"""
Modified student architectures with channel expansion for testing hypothesis:
"ViT models may be redundant in parameter space, but not redundant in channel space"

This module provides modified student models with gradually expanding channel dimensions
to match teacher's channel capacity in later layers.
"""

import torch
import torch.nn as nn
from timm import create_model
from typing import List, Optional, Tuple
import numpy as np


class ChannelExpansionWrapper(nn.Module):
    """
    Wraps a student model and adds channel expansion layers to gradually increase
    embedding dimensions in later transformer blocks.

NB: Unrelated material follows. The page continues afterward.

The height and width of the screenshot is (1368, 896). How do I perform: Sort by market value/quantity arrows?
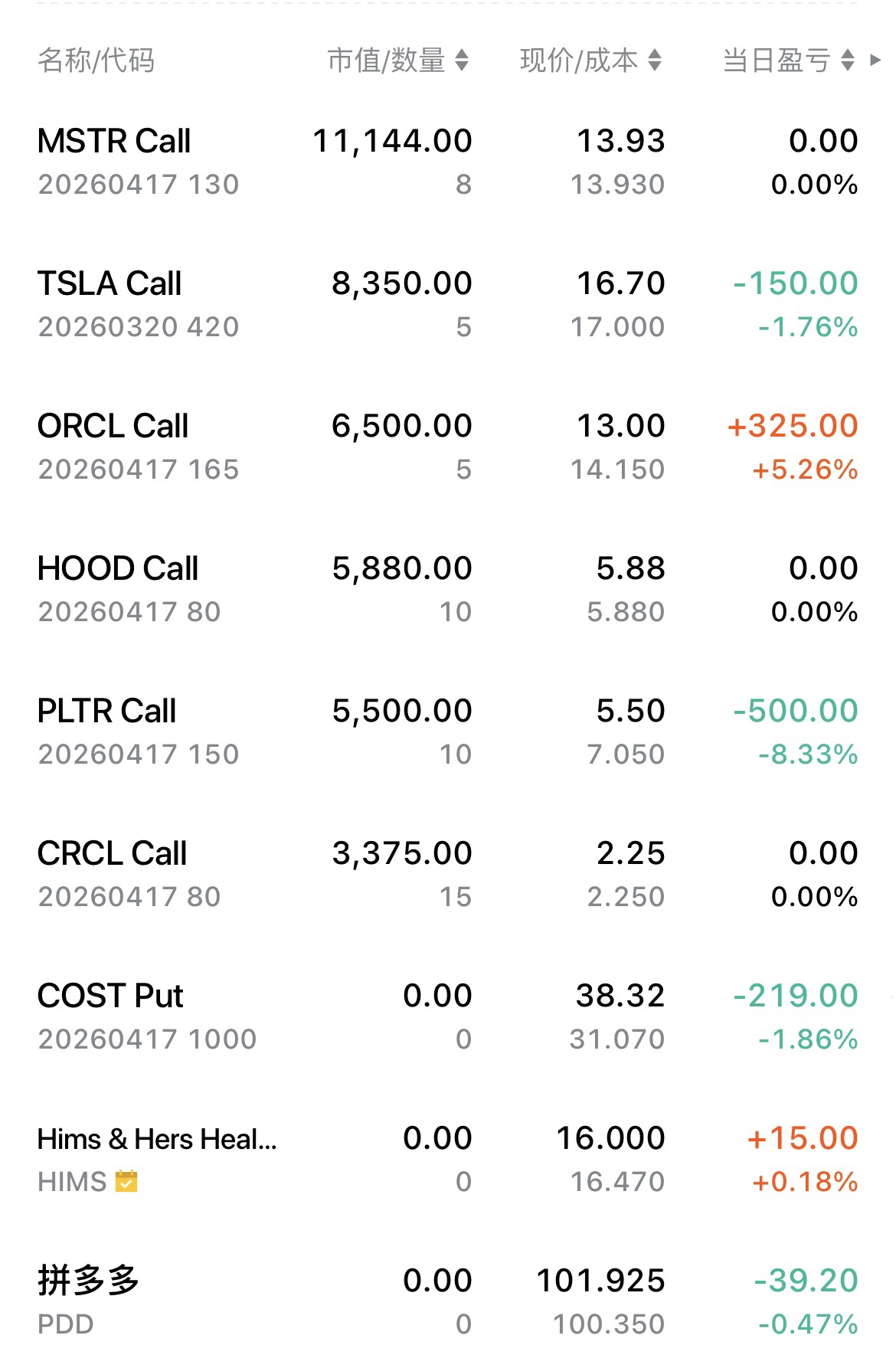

    The channel dimensions increase gradually following the entropy shape pattern,
    with the final layer matching the teacher's embedding dimension.
    """

    def __init__(
        self,
        base_model: nn.Module,
        base_embed_dim: int,
        target_embed_dim: int,
        expansion_start_layer: int,
        total_layers: int,
        expansion_type: str = 'linear',
        use_layer_norm: bool = True
    ):
        """
        Args:
            base_model: The base student model (e.g., DeiT-Tiny)
            base_embed_dim: Original embedding dimension (e.g., 192 for DeiT-Tiny)
            target_embed_dim: Target embedding dimension to match teacher (e.g., 384 for CaiT-S24)
            expansion_start_layer: Layer index to start expansion (e.g., 9 for last 3 layers)
            total_layers: Total number of transformer blocks
            expansion_type: 'linear' or 'exponential' expansion pattern
            use_layer_norm: Whether to add LayerNorm after projection
        """
        super().__init__()
        self.base_model = base_model
        self.base_embed_dim = base_embed_dim
        self.target_embed_dim = target_embed_dim
        self.expansion_start_layer = expansion_start_layer
        self.total_layers = total_layers
        self.expansion_type = expansion_type
        self.use_layer_norm = use_layer_norm

        # Calculate channel dimensions for each layer
        self.layer_dims = self._calculate_layer_dimensions()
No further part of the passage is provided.